Wednesday, August 28, 2013

So little time and so much to read.

 If you are like me, living with MS can take a lot of time, especially if you want to stay current on what is happening in the MS world.

 Recently I was contacted by Cathy Chester, a well-known writer in the MS world, who offered to write a guest blog. She has done a great job of writing about the many resources that we have available. I do hope that you enjoy reading this.

Guest post provided by Healthline

It was easier to keep up with news and information about Multiple Sclerosis twenty-five years ago.  There was none.  There was no Internet, no FDA approved medications and no complementary medicines being recommended by physicians.

Today there is a plethora of information about approved medications, clinical trials, therapeutic modalities, assistive technology, emotional support, employment opportunities and financial assistance.

Now, more than ever, it’s important to stay current with information that suits your needs. 

But who has time to work, take care of your family, tend to your MS needs and stay current with the latest news?

Here is how I try to keep up without having to spend a lot of time combing the Internet to find answers to my questions.
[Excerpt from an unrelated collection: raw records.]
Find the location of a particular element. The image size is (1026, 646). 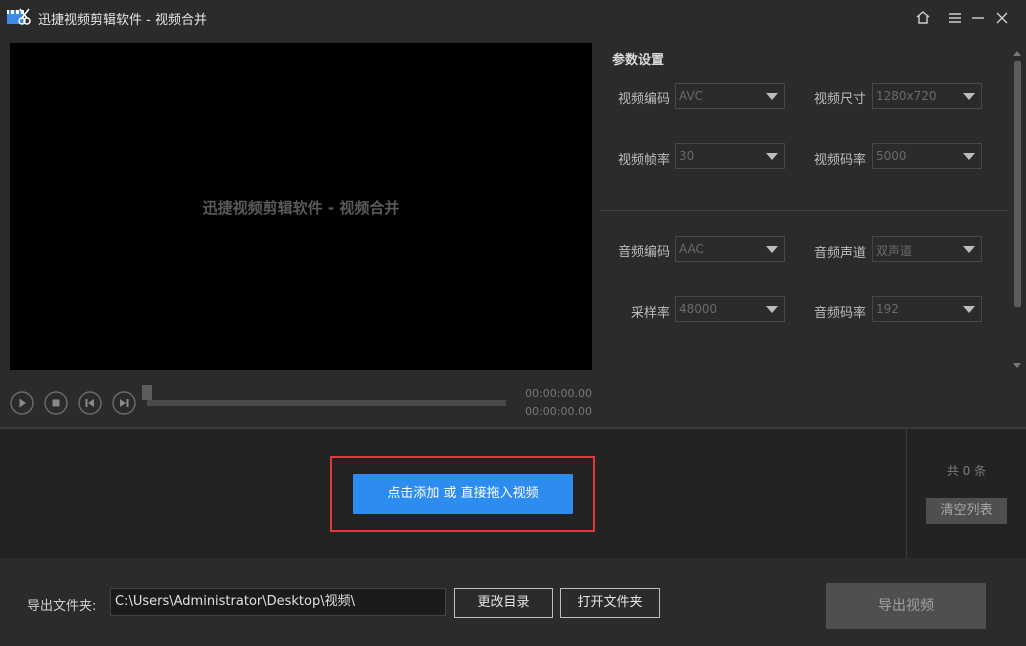

settings-scrollbar is located at coordinates (1018, 210).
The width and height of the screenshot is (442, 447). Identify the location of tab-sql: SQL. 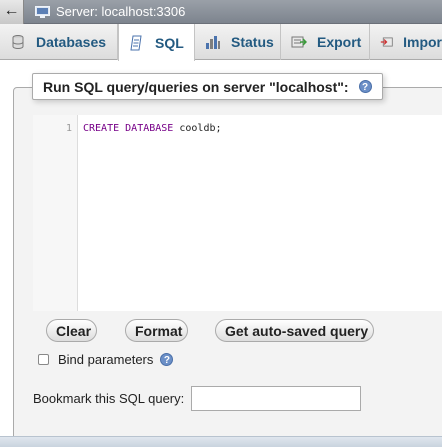
(156, 42).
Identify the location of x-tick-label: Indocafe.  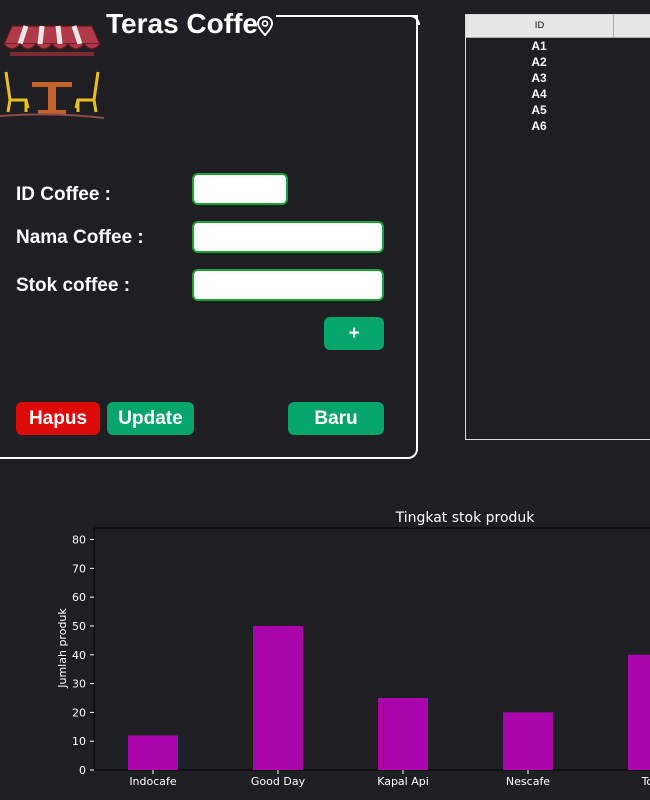
(153, 782).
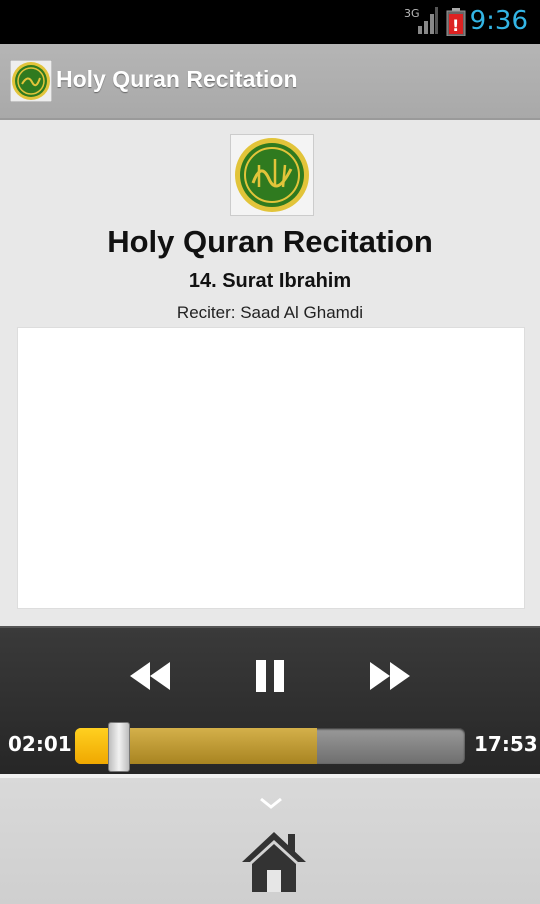 This screenshot has width=540, height=904. What do you see at coordinates (412, 14) in the screenshot?
I see `svg-text: 3G` at bounding box center [412, 14].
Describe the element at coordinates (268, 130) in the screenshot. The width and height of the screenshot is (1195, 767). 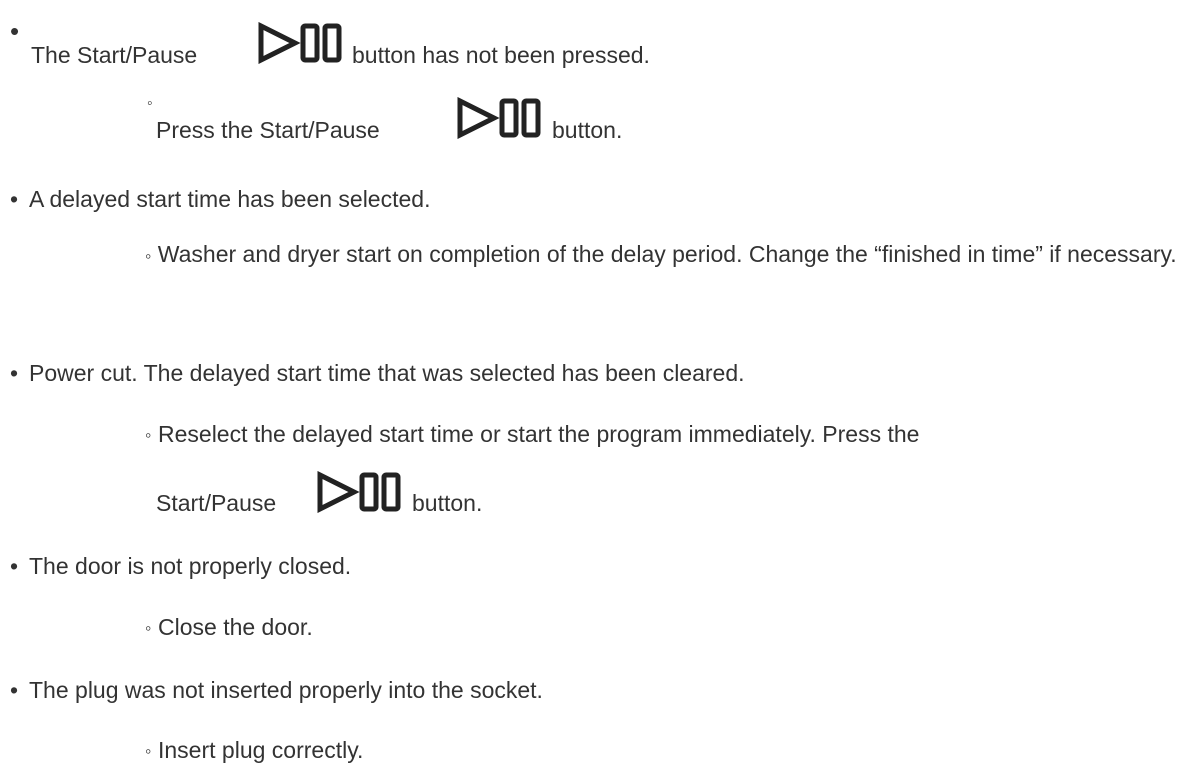
I see `sub-list-item-text: Press the Start/Pause` at that location.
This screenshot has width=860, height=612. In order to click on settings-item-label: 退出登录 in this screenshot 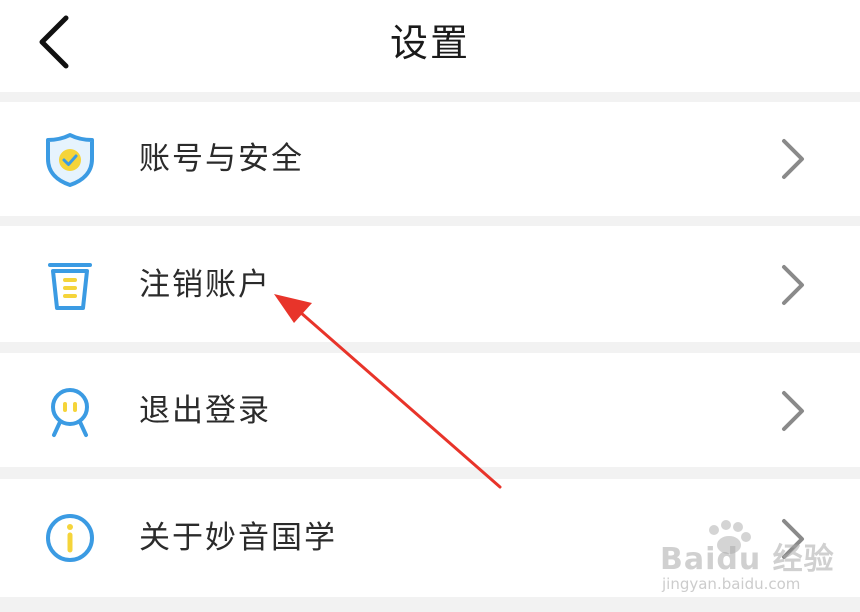, I will do `click(205, 411)`.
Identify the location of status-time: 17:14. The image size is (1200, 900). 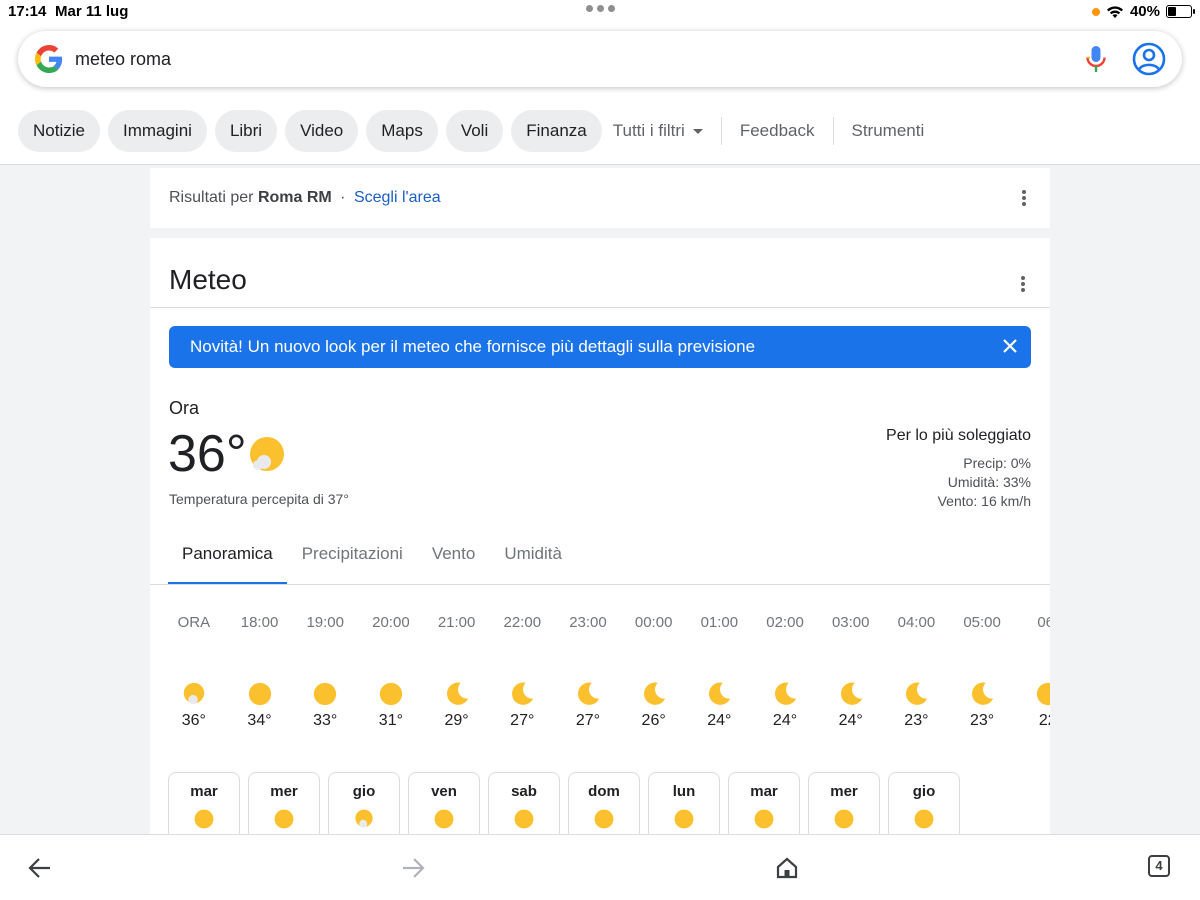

My first piece of advice is this: sign up for alerts: As a writer, health advocate and MS patient, this simple technique is one I rely on every day.  I use Google as my email program (Gmail).  In their settings, there is an area that allows you to type a phrase (or a website, blog, online magazine, etc.) and then specify how often you’d like to receive an alert (daily, weekly, monthly). 

For example, I typed in the words “Multiple Sclerosis”.  Every day I receive alerts for news or blogs appearing on the Internet that contain the words “Multiple Sclerosis”. 
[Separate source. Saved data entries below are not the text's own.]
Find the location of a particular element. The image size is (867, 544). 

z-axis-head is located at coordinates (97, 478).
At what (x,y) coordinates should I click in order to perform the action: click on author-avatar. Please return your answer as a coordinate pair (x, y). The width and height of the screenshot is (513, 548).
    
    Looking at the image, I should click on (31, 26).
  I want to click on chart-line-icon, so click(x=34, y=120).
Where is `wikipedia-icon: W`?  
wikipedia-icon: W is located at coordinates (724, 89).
If you don’t use Gmail, and are unsure how to set up your own alert, do a Google search on setting up alerts for your specific email program.

I also do alerts for news and information from reputable websites that I’ve come to trust for reliable information:

·      Healthline
·      The National Multiple Sclerosis Society
·      Multiple Sclerosis Association of America
·      MultipleSclerosis.net
·      Multiple Sclerosis Foundation
·      Medline
·      Health Central
·      Carnival of MS Bloggers
·      MS Views and News
·      Consortium of Multiple Sclerosis Centers
·      CAN DO Multiple Sclerosis Center (formerly The Jimmie Heuga Center for MS)
·      Accelerated Cure Project
·      Myelin Repair Foundation
·      Disability.gov
·      ADA.gov
·      WebMD

I like to also keep up with complementary medicine, and how that can help me manage my MS in addition to the traditional medicine I follow.   Here are some sites I use:

·      Healthline
·      Dr. Andrew Weil
·      The Self-Healing Coach
·      Daily Yoga – My Yoga Online
·      Center for Mindfulness/Jon Kabat-Zinn
·      The Mayo Clinic
·      Psychology Today
·      Naturopathic Sleep Medicine Blog

This is a small sampling of what is available to keep you up-to-date on the news and information that matters to you.  Search for others.  Once you find something you like, set a bookmark, sign up for an alert or subscribe to them.
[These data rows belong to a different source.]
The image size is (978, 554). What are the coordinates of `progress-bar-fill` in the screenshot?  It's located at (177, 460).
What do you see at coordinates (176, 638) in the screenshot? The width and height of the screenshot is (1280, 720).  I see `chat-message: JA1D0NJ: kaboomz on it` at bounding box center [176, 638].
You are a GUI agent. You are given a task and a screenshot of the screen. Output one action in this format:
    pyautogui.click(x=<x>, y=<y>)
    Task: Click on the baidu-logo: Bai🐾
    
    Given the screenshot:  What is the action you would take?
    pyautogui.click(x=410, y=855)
The Internet makes it easier for you to find answers to your MS questions, and to help you better manage your disease.  (Of course if you don’t own a computer, perhaps a visit to your local library will do the trick!)

Good luck and best of health.

About the Author: Cathy Chester is a writer for Healthline.  Diagnosed with MS in 1987, today her life is dedicated to two things: writing and paying it forward to others with MS.  Her blog, An Empowered Spirit, is dedicated to being healthy and vibrant over the age 50.  It is also to empower people with disabilities to live a joyful and healthy life.  She also writes for other health websites and is a blogger for The Huffington Post.  Her mantra is “Life is delicious, so seize each day by doing the best we can with the abilities we have.” 

Participate. Make a difference. Live a life that matters.